Podczas ostatnich igrzysk w Paryżu aż 21 zawodników, którzy urodzili się i wychowali na Kubie, reprezentowało inne kraje. Obok wymienionych wcześniej medale zdobywali też bokserzy Javier Ibanez dla Bułgarii (brąz w kategorii piórkowej) oraz Loren Alfonso dla Azerbejdżanu (srebro w wadze ciężkiej), a także siatkarz Wilfredo Leon w barwach srebrnej Polski.
Turcja poszła w hurtowe kupowanie reprezentantów
Turcja należy do tych krajów, którzy nowych reprezentantów ściągają hurtowo. Kilka dni przed mistrzostwami świata w Tokio gruchnęła wiadomość, iż trzech medalistów olimpijskich z Jamajki zmienia obywatelstwo na tureckie. To mistrz z Paryża w rzucie dyskiem, Roje Stona; wicemistrz w skoku w dal Wayne Pinnock oraz brązowy medalista w pchnięciu kulą Rajindra Campbell. Wszyscy trzej w nowej ojczyźnie mają dostać pół miliona dolarów za zmianę kolorów narodowych, miesięczne stypendium i wysokie nagrody za sukcesy międzynarodowe. - Lojalnością nie płaci się rachunków - stwierdził Pinnock komentując swoją decyzję.
Do utytułowanych zawodników dołączył też 20-letni talent, Jaydon Hibbert, jamajski mistrz świata do lat 20 w trójskoku. Obok Jamajczyków nową Turczynką została 22-letnia Favour Ofili, sprinterka z Nigerii.

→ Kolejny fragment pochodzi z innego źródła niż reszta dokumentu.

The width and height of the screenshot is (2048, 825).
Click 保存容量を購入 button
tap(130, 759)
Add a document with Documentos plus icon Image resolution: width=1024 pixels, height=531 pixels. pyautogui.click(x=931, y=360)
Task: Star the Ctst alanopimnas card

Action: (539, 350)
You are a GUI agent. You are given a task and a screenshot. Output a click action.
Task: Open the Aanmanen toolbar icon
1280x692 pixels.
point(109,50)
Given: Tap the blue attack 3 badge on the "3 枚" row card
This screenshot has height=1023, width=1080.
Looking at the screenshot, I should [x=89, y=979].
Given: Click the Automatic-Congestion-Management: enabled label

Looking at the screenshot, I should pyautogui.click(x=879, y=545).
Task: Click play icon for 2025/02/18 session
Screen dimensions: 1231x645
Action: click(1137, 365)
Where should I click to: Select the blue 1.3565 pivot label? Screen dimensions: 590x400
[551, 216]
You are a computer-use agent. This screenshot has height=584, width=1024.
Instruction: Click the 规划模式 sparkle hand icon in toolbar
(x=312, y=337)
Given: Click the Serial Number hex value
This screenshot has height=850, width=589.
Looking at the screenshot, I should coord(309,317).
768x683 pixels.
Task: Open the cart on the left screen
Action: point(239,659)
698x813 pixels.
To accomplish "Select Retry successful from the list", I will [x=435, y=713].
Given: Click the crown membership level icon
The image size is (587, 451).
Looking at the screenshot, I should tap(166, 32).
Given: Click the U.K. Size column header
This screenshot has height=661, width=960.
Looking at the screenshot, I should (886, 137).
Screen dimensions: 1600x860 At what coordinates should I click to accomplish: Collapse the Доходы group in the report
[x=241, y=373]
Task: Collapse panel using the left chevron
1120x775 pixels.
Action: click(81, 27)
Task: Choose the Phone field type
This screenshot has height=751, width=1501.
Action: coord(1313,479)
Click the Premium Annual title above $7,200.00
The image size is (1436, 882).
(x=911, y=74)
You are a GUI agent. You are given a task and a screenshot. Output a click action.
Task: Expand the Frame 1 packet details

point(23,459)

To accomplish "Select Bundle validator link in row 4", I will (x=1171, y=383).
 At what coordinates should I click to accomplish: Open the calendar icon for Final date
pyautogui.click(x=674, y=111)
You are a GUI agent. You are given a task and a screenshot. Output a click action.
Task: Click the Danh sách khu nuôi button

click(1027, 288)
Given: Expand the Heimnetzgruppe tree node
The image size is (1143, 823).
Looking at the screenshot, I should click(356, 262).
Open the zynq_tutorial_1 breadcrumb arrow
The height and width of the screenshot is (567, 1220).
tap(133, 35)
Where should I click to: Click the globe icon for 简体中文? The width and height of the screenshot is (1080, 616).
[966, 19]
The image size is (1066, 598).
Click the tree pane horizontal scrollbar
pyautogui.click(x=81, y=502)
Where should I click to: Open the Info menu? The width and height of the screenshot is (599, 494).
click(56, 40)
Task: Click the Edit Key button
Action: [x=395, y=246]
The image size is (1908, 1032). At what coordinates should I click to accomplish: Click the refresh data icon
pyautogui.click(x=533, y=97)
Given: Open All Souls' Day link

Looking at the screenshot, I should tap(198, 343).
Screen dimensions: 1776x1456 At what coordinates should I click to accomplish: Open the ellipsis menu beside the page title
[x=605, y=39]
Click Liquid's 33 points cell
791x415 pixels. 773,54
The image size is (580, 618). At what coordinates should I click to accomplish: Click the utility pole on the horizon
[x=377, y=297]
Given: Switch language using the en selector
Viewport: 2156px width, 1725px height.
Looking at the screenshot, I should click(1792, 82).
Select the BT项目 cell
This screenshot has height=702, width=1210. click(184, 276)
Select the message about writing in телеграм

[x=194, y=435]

Osobnym rozdziałem jest koszykówka, w której każda drużyna może mieć zawodnika naturalizowanego. choćby takiego jako u nas Jordan Loyd, który nic wspólnego z nowym krajem nie ma. Podczas ostatniego EuroBasketu z tej okazji skorzystało 11 ekip na 24.
Nie ma wątpliwości, iż takich przypadków będzie coraz więcej i będzie to miało związek z kryzysem demograficznym, który szczególnie silnie dotyka państw rozwiniętych. Łatwiej będzie sprowadzić sobie kandydata na mistrza z biedniejszego kraju niż wychować u siebie.